Google Ads Statistics 2026: CPC, CTR & Benchmarks
Google captures 28% of all global digital advertising revenue. In the UK, Google Ads commands an estimated 44% share of total digital ad spend, worth roughly £10.4 billion in 2025. That makes Google the single largest advertising platform in Britain by a wide margin. Google Ads statistics 2026 reveal where that money goes, what it returns, and how benchmarks differ across industries, campaign types, and devices.
The relationship between UK advertisers and Google has grown more complex. On one side, rising cost-per-click values are squeezing margins. On the other, AI-powered campaign formats like Performance Max promise efficiency gains that manual campaign management cannot match. Understanding the current data is essential for making informed budget decisions, whether you manage a £500 monthly account or a seven-figure annual spend.
What This Article Covers
- Google Ads Market Size
- CPC Data: Industry Comparison
- Conversion Rates and ROAS
- Performance by Campaign Type
- Industry CPC Comparison: UK vs US
- Quality Score and Landing Pages
- Mobile vs Desktop Performance
- Performance Max Statistics
- AI and Automation Trends
- UK-Specific Trends
- Frequently Asked Questions
Google Ads Market Size
Google’s total advertising revenue reached $305 billion globally in 2025. The UK contributed approximately £10.4 billion ($13.1 billion) of that total, representing around 4.3% of Google’s worldwide ad income. Google is far ahead of its nearest competitor in the UK market: Meta takes roughly 30% of digital ad spend, while TikTok claims 7% and Amazon 6%.

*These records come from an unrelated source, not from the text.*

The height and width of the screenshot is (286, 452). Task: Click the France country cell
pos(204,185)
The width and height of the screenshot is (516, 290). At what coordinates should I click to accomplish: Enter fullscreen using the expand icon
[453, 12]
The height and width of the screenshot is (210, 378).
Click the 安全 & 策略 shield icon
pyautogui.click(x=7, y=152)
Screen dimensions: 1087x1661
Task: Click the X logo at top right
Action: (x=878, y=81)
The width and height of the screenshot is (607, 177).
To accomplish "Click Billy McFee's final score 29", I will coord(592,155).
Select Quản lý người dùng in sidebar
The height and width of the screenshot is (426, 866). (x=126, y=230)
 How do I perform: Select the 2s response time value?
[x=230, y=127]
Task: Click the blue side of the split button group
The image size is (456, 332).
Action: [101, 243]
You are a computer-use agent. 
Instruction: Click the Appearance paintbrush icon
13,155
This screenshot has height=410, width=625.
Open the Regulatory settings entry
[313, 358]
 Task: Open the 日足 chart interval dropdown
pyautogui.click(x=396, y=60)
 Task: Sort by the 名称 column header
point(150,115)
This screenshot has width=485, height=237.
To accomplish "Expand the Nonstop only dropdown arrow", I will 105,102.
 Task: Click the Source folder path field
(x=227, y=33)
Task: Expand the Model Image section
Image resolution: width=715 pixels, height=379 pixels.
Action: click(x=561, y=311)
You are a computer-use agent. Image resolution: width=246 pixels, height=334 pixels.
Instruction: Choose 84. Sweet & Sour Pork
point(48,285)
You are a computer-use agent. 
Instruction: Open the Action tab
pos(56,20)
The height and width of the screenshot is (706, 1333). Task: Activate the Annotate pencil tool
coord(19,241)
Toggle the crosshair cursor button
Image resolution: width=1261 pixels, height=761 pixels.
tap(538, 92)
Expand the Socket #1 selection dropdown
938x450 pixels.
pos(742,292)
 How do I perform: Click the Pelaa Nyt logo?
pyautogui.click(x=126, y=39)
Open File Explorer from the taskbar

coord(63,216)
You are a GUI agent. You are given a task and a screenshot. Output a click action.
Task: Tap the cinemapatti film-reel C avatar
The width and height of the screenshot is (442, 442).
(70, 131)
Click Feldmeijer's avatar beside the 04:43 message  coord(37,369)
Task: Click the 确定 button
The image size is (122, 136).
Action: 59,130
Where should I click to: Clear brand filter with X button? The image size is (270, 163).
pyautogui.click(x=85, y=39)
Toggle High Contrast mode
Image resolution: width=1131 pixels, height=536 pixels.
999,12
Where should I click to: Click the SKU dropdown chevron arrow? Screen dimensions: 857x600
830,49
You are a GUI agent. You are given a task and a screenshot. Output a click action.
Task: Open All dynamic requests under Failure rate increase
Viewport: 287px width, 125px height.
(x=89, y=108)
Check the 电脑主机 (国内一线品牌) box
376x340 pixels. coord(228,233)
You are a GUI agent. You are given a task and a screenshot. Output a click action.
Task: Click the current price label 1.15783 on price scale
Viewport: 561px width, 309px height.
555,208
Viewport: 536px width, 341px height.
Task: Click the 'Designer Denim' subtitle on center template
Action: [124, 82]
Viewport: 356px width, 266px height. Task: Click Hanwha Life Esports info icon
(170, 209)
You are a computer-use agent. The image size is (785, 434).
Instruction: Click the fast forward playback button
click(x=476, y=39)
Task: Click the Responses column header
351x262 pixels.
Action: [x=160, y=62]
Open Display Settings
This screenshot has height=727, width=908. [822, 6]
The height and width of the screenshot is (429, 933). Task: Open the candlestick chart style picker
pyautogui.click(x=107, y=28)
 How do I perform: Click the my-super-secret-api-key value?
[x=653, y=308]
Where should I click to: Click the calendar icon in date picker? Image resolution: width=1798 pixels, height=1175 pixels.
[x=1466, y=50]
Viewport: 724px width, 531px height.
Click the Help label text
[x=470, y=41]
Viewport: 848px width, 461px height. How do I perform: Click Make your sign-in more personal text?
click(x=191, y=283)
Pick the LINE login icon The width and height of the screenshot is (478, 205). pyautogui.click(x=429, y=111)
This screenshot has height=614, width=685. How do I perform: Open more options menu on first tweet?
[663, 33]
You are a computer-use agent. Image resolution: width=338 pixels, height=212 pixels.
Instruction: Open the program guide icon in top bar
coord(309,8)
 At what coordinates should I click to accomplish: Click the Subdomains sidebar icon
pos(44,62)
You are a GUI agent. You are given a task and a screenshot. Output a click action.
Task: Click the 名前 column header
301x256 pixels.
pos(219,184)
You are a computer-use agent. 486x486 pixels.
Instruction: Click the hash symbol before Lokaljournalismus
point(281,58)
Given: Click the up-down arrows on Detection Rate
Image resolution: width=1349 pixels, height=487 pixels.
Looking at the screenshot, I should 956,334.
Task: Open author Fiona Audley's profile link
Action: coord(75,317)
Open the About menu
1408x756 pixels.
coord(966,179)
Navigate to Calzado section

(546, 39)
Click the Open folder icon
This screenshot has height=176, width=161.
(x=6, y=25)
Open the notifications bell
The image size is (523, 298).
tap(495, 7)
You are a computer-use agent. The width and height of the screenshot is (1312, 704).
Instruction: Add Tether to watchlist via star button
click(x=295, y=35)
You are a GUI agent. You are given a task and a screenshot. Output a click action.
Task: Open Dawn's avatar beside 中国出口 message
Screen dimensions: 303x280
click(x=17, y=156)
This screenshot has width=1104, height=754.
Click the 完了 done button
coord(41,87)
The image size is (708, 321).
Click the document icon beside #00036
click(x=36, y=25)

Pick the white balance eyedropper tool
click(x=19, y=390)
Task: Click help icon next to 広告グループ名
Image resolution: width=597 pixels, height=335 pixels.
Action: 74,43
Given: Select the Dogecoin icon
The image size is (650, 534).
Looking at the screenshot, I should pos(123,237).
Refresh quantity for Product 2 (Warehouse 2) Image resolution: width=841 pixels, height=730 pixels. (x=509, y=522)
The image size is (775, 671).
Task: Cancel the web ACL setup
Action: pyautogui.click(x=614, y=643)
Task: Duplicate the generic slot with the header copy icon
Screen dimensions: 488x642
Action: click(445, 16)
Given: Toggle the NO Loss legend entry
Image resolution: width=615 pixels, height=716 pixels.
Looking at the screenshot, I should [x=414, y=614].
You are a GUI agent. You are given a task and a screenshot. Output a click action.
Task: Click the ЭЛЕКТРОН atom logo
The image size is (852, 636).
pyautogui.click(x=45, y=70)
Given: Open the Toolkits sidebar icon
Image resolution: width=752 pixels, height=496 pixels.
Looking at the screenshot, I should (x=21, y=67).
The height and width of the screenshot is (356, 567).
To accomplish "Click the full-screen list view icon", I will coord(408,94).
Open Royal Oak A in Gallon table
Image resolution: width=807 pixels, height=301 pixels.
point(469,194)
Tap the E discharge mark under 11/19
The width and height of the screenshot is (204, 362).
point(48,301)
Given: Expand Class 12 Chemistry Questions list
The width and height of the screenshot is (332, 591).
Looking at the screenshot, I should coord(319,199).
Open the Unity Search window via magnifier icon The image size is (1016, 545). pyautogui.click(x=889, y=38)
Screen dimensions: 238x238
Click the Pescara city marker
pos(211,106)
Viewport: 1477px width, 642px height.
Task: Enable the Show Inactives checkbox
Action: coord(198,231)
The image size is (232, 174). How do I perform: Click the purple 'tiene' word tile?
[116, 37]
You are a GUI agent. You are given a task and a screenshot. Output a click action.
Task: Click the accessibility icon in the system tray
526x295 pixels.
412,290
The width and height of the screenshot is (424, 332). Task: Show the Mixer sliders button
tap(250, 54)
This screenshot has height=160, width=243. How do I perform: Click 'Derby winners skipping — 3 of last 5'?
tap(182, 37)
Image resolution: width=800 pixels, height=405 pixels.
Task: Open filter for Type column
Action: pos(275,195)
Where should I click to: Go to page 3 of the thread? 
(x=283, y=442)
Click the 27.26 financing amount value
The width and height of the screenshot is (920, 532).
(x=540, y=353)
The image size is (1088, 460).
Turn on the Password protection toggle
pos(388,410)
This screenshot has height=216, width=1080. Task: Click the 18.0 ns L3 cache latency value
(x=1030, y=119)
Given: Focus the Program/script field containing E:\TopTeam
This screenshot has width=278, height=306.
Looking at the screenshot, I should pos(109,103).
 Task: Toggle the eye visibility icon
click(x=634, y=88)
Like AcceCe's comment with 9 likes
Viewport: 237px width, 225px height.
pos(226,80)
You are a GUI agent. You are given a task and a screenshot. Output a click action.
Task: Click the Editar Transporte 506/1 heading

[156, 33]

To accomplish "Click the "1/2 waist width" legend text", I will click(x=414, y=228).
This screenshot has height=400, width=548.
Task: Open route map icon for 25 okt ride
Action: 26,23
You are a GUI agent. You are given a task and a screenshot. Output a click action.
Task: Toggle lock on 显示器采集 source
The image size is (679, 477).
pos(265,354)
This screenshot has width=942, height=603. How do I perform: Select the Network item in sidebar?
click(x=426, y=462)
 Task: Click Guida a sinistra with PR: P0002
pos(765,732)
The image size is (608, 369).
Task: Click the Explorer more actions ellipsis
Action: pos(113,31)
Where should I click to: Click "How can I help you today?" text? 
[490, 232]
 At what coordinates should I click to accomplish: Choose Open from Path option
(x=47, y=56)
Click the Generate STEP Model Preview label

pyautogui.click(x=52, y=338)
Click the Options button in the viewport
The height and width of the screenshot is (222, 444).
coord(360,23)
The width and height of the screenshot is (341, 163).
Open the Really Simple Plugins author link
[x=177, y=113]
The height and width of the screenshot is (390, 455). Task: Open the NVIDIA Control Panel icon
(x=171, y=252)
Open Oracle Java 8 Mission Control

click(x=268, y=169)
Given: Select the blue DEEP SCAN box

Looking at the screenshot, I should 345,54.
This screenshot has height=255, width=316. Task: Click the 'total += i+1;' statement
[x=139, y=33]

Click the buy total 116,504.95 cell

Breaking down the UK figure by Google ad product: Search ads account for 52% of Google’s UK revenue, YouTube takes 24%, Display Network 10%, Shopping 9%, and Maps/Local 5%. YouTube’s share grew 4 percentage points year-on-year, largely driven by the rapid growth of Shorts ads and connected TV inventory.
Globally, Google’s ad business grew 11% from 2024 to 2025 in constant-currency terms. The UK market grew at a similar pace: 9.8% year-on-year in GBP. That growth is expected to continue through 2027 as traditional media budgets (particularly television and print) continue migrating to digital channels. An estimated £1 billion shifted from UK TV ad budgets to digital in 2025 alone, with Google and YouTube capturing the largest share of those migrating pounds.
Advertiser Profile
The UK has approximately 380,000 active Google Ads accounts. Of these, 66% are small businesses spending under £1,000 per month. Mid-market accounts (£1,000-£10,000/month) make up 24%, large accounts (£10,000-£50,000) represent 7%, and enterprise accounts (£50,000+) are 3%. However, budget distribution tells a different story: enterprise accounts control 48% of total UK Google Ads spend, large accounts 24%, mid-market 20%, and small accounts 8%.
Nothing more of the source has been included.